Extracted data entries
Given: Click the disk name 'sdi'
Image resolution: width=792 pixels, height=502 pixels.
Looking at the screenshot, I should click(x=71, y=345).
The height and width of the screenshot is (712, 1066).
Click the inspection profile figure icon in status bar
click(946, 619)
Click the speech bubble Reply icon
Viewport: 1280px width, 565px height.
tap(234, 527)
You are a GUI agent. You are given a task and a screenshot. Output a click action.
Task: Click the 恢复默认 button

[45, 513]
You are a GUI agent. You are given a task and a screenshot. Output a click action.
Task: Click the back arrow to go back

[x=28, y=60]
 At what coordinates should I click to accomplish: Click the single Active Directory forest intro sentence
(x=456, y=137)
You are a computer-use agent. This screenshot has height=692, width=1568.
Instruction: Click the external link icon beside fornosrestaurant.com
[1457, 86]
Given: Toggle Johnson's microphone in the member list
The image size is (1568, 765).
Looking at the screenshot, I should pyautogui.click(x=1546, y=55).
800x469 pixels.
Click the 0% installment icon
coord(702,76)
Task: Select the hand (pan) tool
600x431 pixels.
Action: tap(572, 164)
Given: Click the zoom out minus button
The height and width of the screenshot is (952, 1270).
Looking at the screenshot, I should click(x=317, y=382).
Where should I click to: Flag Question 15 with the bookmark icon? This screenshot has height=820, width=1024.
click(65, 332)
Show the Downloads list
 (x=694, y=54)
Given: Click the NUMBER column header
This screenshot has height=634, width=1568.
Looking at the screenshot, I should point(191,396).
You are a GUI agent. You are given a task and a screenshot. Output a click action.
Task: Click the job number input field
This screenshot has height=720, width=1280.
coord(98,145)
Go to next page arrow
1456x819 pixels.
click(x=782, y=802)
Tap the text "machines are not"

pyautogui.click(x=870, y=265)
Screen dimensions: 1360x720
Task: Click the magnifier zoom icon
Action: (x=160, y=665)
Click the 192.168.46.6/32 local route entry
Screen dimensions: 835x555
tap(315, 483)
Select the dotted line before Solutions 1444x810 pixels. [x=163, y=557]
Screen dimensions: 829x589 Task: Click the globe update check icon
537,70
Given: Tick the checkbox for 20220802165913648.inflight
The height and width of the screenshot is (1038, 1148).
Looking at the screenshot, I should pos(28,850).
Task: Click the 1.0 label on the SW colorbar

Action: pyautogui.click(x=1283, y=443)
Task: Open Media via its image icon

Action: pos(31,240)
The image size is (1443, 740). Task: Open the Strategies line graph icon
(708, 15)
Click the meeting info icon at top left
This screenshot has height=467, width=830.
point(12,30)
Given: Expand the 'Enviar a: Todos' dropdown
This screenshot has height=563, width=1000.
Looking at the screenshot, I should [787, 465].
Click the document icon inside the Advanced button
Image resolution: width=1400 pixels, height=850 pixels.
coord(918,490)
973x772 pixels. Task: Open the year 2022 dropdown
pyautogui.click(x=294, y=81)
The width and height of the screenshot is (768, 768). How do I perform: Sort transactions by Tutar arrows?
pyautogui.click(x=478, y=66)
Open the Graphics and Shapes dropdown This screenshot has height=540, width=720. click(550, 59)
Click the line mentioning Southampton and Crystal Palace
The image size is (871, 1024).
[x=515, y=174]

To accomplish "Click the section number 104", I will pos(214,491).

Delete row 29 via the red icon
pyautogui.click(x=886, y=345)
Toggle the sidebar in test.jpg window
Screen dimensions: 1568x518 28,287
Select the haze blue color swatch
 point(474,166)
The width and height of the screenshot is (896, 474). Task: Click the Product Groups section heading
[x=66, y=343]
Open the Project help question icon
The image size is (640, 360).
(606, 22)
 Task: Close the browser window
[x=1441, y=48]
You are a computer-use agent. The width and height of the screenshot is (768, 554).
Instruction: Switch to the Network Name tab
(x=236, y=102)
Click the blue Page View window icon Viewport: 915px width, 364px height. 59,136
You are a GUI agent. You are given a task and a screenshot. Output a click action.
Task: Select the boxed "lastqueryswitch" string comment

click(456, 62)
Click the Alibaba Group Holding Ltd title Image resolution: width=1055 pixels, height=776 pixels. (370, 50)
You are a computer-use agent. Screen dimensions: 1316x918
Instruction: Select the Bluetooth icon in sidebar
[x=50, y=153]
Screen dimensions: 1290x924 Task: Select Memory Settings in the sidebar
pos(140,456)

▶ _Exercise_
Copy the lines of the material above verbatim, starting at the line that contains "I will pos(214,491)." and ending at the line that contains "Click the blue", with both of those lines included.

▶ _Reply to the task_
To accomplish "Click the section number 104", I will pos(214,491).

Delete row 29 via the red icon
pyautogui.click(x=886, y=345)
Toggle the sidebar in test.jpg window
Screen dimensions: 1568x518 28,287
Select the haze blue color swatch
 point(474,166)
The width and height of the screenshot is (896, 474). Task: Click the Product Groups section heading
[x=66, y=343]
Open the Project help question icon
The image size is (640, 360).
(606, 22)
 Task: Close the browser window
[x=1441, y=48]
You are a computer-use agent. The width and height of the screenshot is (768, 554).
Instruction: Switch to the Network Name tab
(x=236, y=102)
Click the blue Page View window icon Viewport: 915px width, 364px height. 59,136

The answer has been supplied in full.